When the State's highest court,
the Court of Appeals, issued its landmark ruling in the Campaign
for Fiscal Equity (CFE) case last June, the Legislature and
Governor were directed-to ensure New York City has adequate
resources to provide children with a sound, basic education-to "implement" a
new State school aid formula by July 2004.
We in the Assembly majority believe
that "implement" must
mean that a first down payment is made, that substantial new
additional resources are appropriated to impact the New York
City public schools by September 2004. "Implement" does
not mean merely that a plan has been agreed to by the Legislature
and the Governor to go into effect two, three or five years
later, with no substantial new resources provided in the next
budget in time for next fall's school year. A new statewide
school aid formula, we believe, along with appropriations at
an ample level in the next budget, is not negotiable. Rather,
it is required, so that what the Court mandated is in fact
in place, or operational, by the Court's firm deadline of July
While it is true that the CFE decision specifically relates
to school financing and State aid only to the New York City
public schools, the Assembly believes that in the interests
of fairness, equity, and doing what is correct for students
in similarly under-funded districts across the State, that
the Legislature and Governor must come to terms with a new
and realistic funding formula for each of the over 700 school
districts statewide-rather than addressing the constitutionally
inadequate level of funding to New York City schools alone.
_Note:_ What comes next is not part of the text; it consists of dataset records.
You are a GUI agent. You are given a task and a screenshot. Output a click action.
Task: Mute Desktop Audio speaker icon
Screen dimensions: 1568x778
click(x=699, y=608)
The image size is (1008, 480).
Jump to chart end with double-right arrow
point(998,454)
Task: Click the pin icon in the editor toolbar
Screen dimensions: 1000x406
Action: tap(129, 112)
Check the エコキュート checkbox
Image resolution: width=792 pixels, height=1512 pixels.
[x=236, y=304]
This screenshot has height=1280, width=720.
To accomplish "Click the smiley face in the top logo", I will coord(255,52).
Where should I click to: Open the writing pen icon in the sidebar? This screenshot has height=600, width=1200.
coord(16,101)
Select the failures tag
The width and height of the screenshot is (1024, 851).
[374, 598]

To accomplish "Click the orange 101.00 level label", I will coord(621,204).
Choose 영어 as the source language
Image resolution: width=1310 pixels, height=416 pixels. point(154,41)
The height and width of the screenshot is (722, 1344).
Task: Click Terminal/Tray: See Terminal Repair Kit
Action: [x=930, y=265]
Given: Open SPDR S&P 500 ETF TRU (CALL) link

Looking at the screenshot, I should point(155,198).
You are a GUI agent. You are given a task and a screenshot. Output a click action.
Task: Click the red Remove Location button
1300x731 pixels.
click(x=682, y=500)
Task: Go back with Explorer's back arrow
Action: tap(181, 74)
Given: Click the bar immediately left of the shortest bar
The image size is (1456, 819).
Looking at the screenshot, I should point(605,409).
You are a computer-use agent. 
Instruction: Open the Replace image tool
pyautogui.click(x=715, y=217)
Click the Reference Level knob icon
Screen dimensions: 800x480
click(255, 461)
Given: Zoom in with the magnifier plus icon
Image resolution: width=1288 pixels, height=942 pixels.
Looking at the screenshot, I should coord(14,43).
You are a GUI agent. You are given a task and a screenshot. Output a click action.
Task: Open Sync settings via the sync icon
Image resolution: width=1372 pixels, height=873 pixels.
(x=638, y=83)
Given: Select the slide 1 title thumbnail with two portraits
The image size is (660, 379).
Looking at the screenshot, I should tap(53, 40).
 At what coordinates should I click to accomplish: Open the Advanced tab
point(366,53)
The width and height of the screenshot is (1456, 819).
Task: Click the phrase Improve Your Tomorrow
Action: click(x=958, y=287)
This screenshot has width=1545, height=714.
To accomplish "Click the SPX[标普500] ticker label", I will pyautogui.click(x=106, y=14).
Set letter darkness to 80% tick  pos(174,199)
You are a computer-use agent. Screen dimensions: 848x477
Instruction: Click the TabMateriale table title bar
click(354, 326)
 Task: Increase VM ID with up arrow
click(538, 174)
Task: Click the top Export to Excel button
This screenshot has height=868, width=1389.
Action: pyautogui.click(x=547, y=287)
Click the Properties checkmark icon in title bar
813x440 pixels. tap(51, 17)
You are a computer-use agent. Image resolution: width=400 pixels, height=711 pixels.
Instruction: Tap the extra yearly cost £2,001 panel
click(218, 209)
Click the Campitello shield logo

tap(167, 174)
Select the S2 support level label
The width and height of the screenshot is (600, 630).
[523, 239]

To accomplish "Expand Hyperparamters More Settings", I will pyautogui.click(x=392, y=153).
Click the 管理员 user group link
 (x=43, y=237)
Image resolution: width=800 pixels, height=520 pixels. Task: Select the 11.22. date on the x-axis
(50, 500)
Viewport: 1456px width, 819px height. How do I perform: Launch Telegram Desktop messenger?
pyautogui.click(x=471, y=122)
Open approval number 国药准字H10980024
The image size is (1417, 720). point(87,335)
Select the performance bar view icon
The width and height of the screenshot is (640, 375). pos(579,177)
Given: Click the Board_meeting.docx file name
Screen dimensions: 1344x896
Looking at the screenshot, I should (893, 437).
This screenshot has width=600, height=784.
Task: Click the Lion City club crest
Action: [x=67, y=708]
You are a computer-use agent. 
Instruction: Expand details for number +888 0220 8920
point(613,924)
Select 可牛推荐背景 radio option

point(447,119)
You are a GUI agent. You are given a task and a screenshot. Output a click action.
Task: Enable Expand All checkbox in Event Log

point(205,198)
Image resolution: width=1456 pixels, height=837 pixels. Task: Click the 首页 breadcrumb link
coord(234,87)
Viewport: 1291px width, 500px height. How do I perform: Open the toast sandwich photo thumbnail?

To that end, as Chairman of the Assembly Education Committee
I have been conducting hearings around the state since October
to get public input about how much money is needed and where
it should be best invested. By mid-December, we will have concluded
seven public hearings-in New York City, Albany, Buffalo, Rochester,
Syracuse, Watertown and Suffolk.
Additionally, a number of costing-out studies-professional
analyses across the state, district by district, to determine
what level of funding each district needs to provide what the
Court delineated as components of a modern sound, basic education-will
be completed within a month.
The Assembly is determined that when we adopt the budget for
the next fiscal year it will include a down payment, or first
substantial increase in State aid for New York City schools
and other districts, to satisfy the findings of the Court and
be in place with the school year beginning next September.
We are, I caution, suspicious about Governor Pataki's sincerity
in meeting the July deadline. The Governor, who wasted two
precious and irreplaceable years of children's educational
lives in an ill-advised appeal of the lower court CFE ruling,
has appointed a commission on school funding that is charged
with reporting back to him in March, by which time it will
be too late under State law for the Governor even to amend
his own education budget proposal. Consequently, we in the
Assembly majority will be looking closely in January at precisely
how much money the Governor includes in his executive budget
for New York City public schools.
The courts have had the last word and our children have waited
way too long. Governor, it is time to take action. We are ready
to work with you.#
Assemblyman Steven Sanders is Chairman of the Education Committee.
You can contact him by mail at 201 East 16th Street, New York,
NY 10003, by e-mail at firstname.lastname@example.org or by phone
at (212) 979-9696.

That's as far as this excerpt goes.